[Passage provided]
M. Bergeron1, S. Goswami1, D. Tong1, M. Shahin2, R. Singh3, B. Corrigan4, R. Keizer1; 1InsightRX, San Francisco, CA, USA, 2Pfizer Research & Development, Groton, CT, USA, 3Pfizer, Cambridge, MA, USA, 4Pfizer, Groton, CT, USA.
Principal AI Engineer InsightRX Toronto, Ontario, Canada
Background: Analyzing clinical trial data is labor-intensive, time-consuming and requires programming skills. While generative AI has shown promise in various fields, it lacks reliability and reproducibility. We present Apollo-AI, a novel platform bridging this gap by integrating generative AI into clinical software via robust agentic workflows to augment analysis and reporting capabilities using natural language chats. Methods: We develop a modular agentic architecture designed to reliably perform analysis tasks while providing insight to users in real-time. The system comprises three components: 1) a Conversational Agent that collaborates with users to co-create tasks; 2) Task Agents, specialized LLMs endowed with deep domain knowledge; and 3) an Agent-Computer Interface allowing efficient file searching, viewing, editing and code execution by AI Agents. The platform is planned to support Ad-Hoc Analysis, Non-Compartmental Analysis (NCA), Population Pharmacokinetics (PopPK) modeling and report generation. Importantly, its modular design using checkpointed handoffs between agents produces a clear audit trail. The platform was tested across two realistic datasets in an automated way for its ability to parse and prepare data for plotting / summarization in response to variable prompts. The visual correctness of plots and summary tables was then scored manually by four human reviewers. Results: Apollo-AI empowers users by surfacing relevant knowledge (e.g. standard operating procedures, dataset features, etc.) at the right time, catching errors, and streamlining tasks in clinical trial analysis and reporting. Experiments to quantify the improved efficiency and reproducibility are currently underway. For a set of common PK Data Exploration Tasks, the platform currently generates the correct data in 97% (88% - 100%) of cases. For one-shot requests, in 54% (47% - 62%) of prompts the task resulted in a visually correct plot, while for 6% (5 - 7%) of prompts no or wrong output was generated. In 36% (33 - 48%) of outputs a minor aesthetic adjustment was deemed necessary. Conclusion: By leveraging agent-based workflows, Apollo-AI enhances analysis and reporting capabilities, reduces the need for advanced programming skills, and accelerates clinical trial data analysis processes.
[/Passage provided]
[Entries shown]
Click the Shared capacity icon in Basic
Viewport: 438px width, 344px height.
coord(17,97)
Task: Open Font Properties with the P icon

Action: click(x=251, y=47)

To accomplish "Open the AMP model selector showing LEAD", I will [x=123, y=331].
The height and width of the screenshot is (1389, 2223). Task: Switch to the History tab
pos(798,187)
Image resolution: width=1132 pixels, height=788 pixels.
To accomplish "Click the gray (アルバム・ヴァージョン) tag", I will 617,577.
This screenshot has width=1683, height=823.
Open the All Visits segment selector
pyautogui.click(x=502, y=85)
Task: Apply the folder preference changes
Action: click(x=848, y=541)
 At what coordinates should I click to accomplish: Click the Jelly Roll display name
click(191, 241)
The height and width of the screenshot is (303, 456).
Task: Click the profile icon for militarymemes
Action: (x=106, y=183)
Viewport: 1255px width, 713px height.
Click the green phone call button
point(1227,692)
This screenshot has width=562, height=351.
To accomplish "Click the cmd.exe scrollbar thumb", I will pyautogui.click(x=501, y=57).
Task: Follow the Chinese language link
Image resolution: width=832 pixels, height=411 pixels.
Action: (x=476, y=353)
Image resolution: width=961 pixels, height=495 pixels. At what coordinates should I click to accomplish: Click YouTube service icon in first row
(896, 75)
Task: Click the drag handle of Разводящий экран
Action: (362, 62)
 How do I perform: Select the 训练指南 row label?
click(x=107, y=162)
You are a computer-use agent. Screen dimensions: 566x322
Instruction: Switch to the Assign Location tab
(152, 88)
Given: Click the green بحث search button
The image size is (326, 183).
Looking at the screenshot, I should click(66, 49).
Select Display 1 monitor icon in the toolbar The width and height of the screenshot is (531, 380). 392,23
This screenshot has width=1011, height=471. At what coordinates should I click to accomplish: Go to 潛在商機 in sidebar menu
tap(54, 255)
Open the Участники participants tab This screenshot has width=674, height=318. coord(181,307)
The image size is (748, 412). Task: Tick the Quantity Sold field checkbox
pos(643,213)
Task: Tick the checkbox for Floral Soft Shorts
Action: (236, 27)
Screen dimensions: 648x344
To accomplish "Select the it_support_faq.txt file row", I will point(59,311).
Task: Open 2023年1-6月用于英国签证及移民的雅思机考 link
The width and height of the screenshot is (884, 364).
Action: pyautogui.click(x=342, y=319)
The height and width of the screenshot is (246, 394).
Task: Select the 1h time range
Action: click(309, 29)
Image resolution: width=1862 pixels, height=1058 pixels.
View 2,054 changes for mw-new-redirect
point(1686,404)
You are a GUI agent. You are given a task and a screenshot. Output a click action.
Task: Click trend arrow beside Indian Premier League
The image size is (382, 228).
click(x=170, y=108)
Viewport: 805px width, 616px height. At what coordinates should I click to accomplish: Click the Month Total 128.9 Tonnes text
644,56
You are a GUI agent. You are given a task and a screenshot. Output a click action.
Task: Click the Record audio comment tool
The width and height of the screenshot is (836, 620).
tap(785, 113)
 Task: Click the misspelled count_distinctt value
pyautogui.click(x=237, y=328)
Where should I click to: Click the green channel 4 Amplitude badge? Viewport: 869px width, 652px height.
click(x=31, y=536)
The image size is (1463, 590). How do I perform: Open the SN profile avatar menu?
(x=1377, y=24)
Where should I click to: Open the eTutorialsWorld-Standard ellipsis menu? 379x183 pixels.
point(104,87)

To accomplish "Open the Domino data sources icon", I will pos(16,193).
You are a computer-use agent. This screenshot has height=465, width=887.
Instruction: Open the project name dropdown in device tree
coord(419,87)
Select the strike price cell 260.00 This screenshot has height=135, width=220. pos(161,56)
[/Entries shown]
What to work on -
Answer these questions from the Apollo-AI abstract above:
1. Which three components make up the system?
2. How many human reviewers scored the visual correctness of plots and summary tables?
3. For one-shot requests, in what percentage of prompts did the task result in a visually correct plot?

Answer -
1. A Conversational Agent, Task Agents, and an Agent-Computer Interface.
2. Four.
3. 54% (47% - 62%).